Waldir Calmon

Biografia (1944-1960)

Waldir Calmon nos anos 50
Exaltaçao a Bahia  
Na foto, Waldir Calmon na década de 50 com seu inseparável bigode e, no player, Exaltação à Bahia (Vicente Paiva - Chianca de Garcia). Esta música está no CD  Waldir Calmon - Sua Orquestra, Conjunto e Piano, da Revivendo Discos.

Em 1944, Waldir Calmon formou seu primeiro conjunto, Gentlemen da Melodia, e com ele fez uma série de apresentações na rádio Globo. Waldir também atuava como pianista no conjunto da boate Cassino de Copacabana (RJ). Nesse mesmo ano, desligou-se do exército e levou o Gentlemen para trabalhar no Cassino Atlântico de Santos (SP) e, em 1946, com o fechamento dos cassinos, foram para a boate Marabá, na cidade de São Paulo, permanecendo por um ano. Em 1947, desfez o Gentleman da Melodia, pois foi convidado para tocar na recém-inaugurada boate Night and Day, do Hotel Serrador (Cinelândia, RJ), onde permaneceu por oito anos. Na foto, Waldir Calmon e os Gentlemen da Melodia.

+++

INSTRUÇÕES DOS EXERCÍCIOS >>
a) Indique se cada afirmação abaixo está de acordo com o texto sobre Waldir Calmon, respondendo sim ou não e citando literalmente as palavras do texto que justificam a resposta.
(i) Em 1944, Waldir Calmon formou o conjunto Gentlemen da Melodia.
(ii) O conjunto permaneceu por oito anos na boate Marabá.
(iii) A boate Night and Day pertencia ao Hotel Serrador.
b) Com base no texto sobre Waldir Calmon, responda às perguntas abaixo.
(i) Em que rádio o conjunto Gentlemen da Melodia fez uma série de apresentações?
(ii) Em que cidade ficava o Cassino Atlântico?
(iii) Quem são os autores de Exaltação à Bahia?

+++

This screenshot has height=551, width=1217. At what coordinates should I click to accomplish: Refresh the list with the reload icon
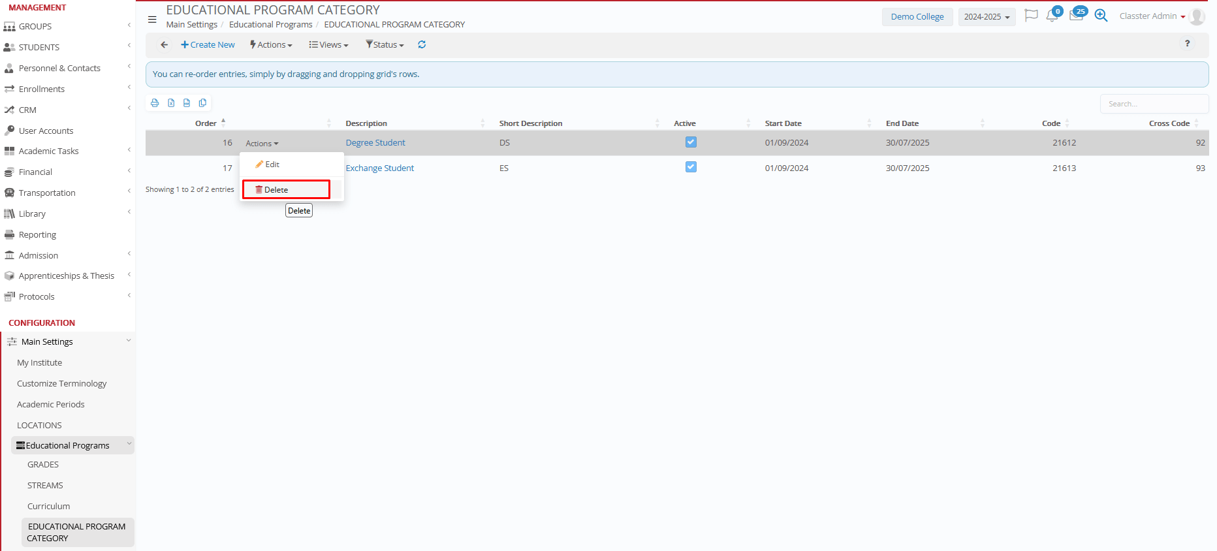(422, 45)
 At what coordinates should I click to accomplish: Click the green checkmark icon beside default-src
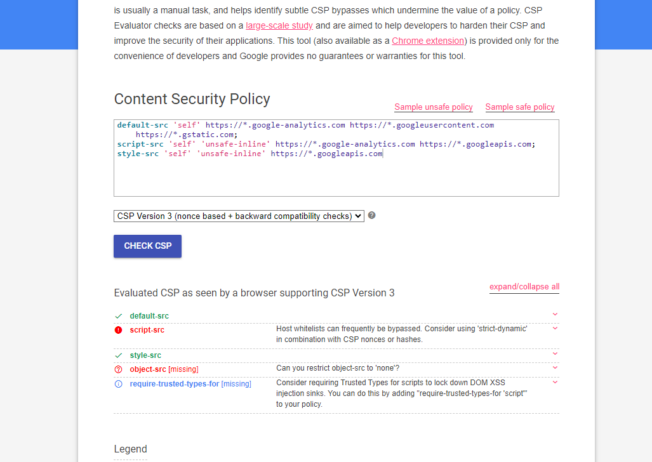118,315
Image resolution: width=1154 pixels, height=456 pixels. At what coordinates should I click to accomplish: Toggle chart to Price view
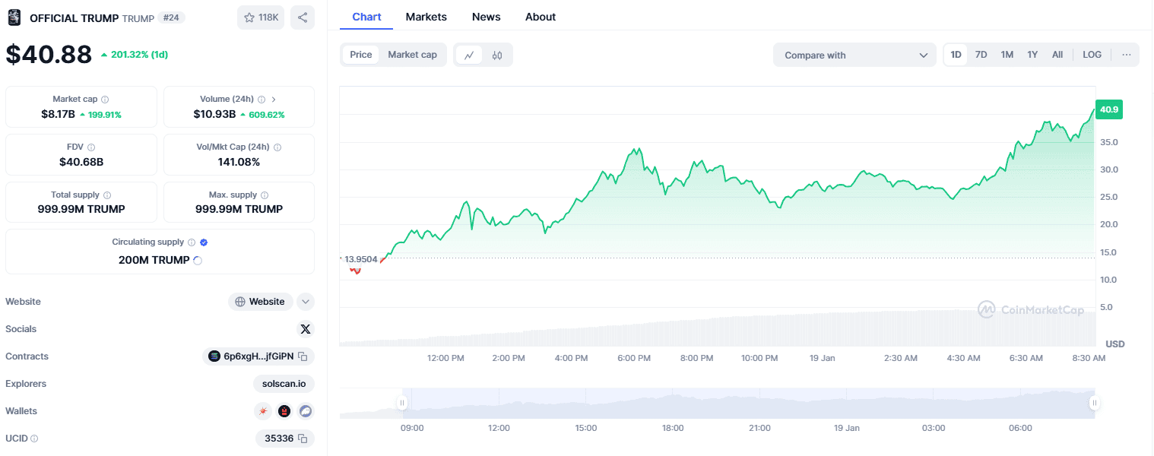[x=361, y=55]
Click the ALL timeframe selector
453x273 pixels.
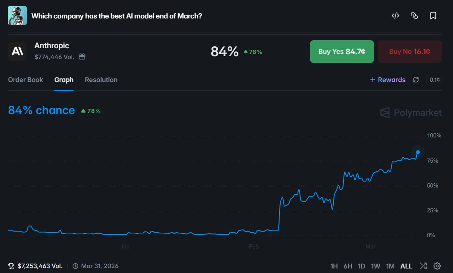click(x=406, y=266)
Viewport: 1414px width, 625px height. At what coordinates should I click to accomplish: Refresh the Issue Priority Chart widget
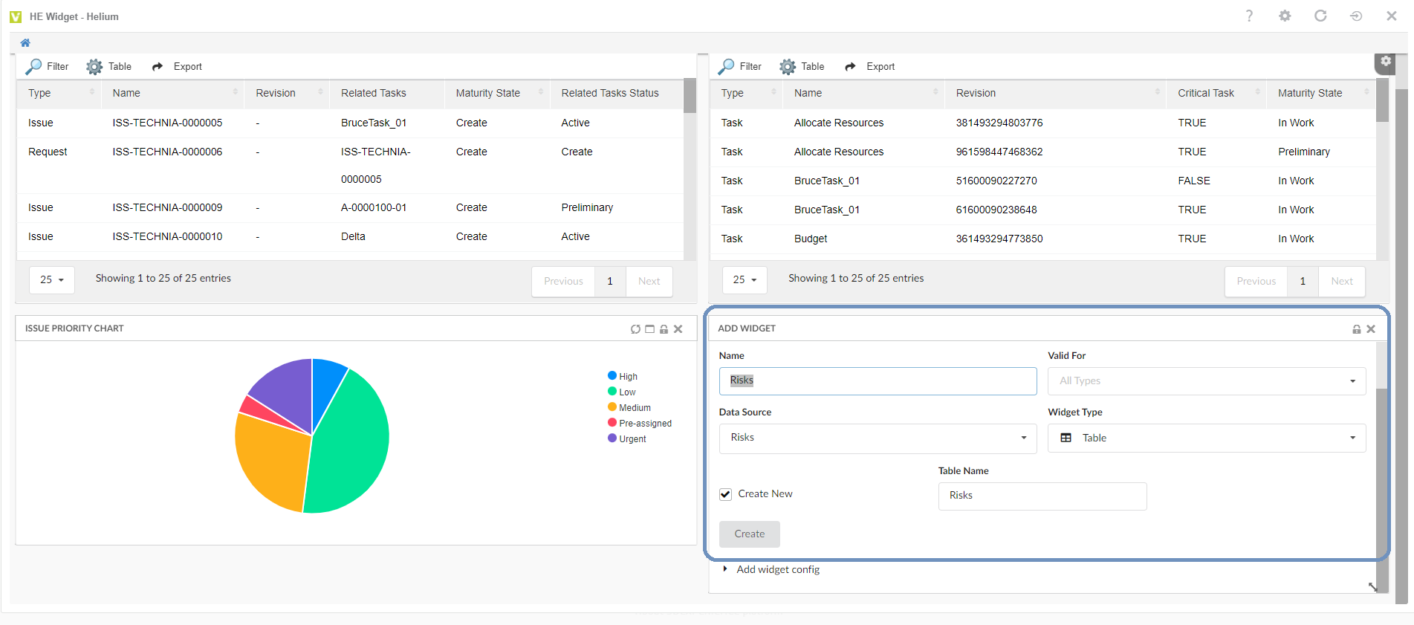coord(635,329)
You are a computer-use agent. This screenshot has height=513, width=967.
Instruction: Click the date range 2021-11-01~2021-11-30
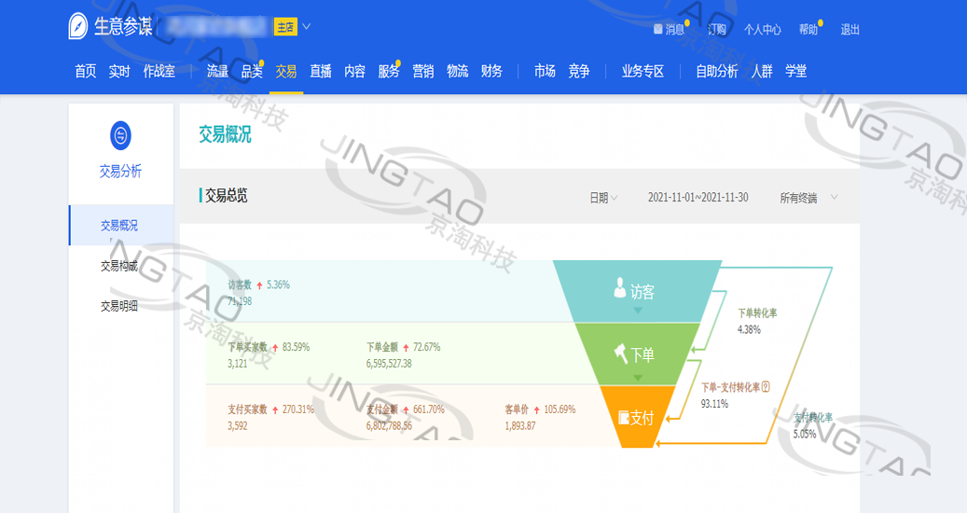pyautogui.click(x=698, y=198)
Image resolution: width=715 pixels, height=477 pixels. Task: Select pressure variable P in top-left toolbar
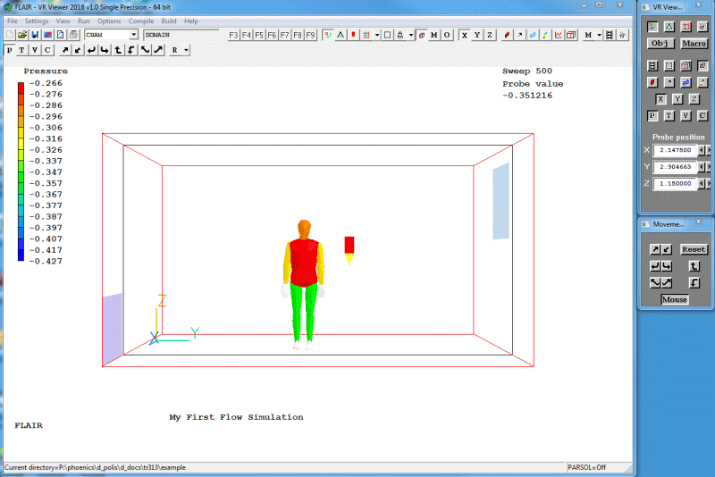9,50
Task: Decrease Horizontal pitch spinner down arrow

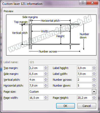Action: [46, 87]
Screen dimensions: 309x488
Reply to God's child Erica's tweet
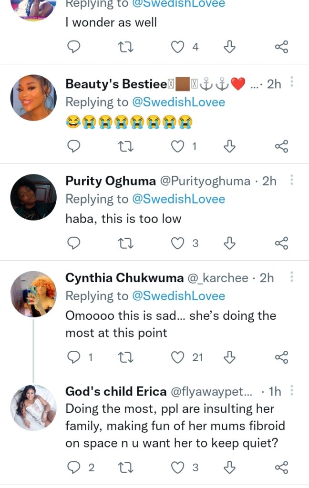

+++

RESPOSTAS POR EXERCÍCIO >>
a)
(i) Sim: "Em 1944, Waldir Calmon formou seu primeiro conjunto, Gentlemen da Melodia".
(ii) Não: "foram para a boate Marabá, na cidade de São Paulo, permanecendo por um ano".
(iii) Sim: "boate Night and Day, do Hotel Serrador".

b)
(i) Na rádio Globo.
(ii) Em Santos (SP).
(iii) Vicente Paiva e Chianca de Garcia.